Come riformare, dunque, la normativa sugli appalti in modo che essa favorisca, anziché frenare, l’attività economica? «Dai “controlli ai programmi”, questa è la cura che serve al paese», risponde Esposito. «Il recente riposizionamento del Pnrr al centro dell’agenda governativa centrale e locale è stato un cambio di passo fondamentale a favore dell’iniziativa economica, secondo lo spirito dell’articolo 41 della Costituzione. È necessario ora riallineare le funzioni amministrative agli obiettivi politici, il che richiede riforme amministrative strutturali, di cui quella del settore dei contratti pubblici è prioritaria, a partire dal codice».

Tre obiettivi

Per l’amministrativista, appaiono prioritari tre obiettivi: «Primo: ridurre le norme stesse (che in Italia sono il doppio di altri paesi) e alleggerire le procedure da inutili orpelli burocratici. Secondo: valorizzare sempre la collaborazione pubblico – privato, anzitutto il project finance. Terzo: orientare i fondi di garanzia al credito verso il settore, dove operano migliaia di Pmi, e prevedere adeguate regole di raccordo tra Legge fallimentare e requisiti di accesso alle gare pubbliche. La crisi pandemica ha drasticamente innalzato il numero di imprese ammesse a procedure di risanamento, ed escluderle dai contratti pubblici – allo stato inevitabile a causa del codice – significa condannarle al fallimento».

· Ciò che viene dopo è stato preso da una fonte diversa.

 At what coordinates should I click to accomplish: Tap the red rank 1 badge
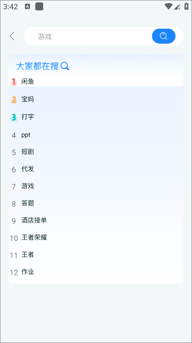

«A valle di una semplificazione del codice – conclude Esposito – automaticamente avremo un’Autorità più efficace. Va detto che anche l’Anac, al pari delle imprese, ha pagato i costi della complessità legislativa, e nonostante ciò ha svolto un’utile opera di vigilanza collaborativa, spesso risolutiva. Tuttavia, l’Anac non può sostituire gli uffici di procure, cui spetta il contrasto alla criminalità e la lotta alla corruzione. La prevenzione resta una fase basilare del ciclo della legalità, ma a condizione che venga liberata dal formalismo, del quale anche l’Anac è stata corresponsabile».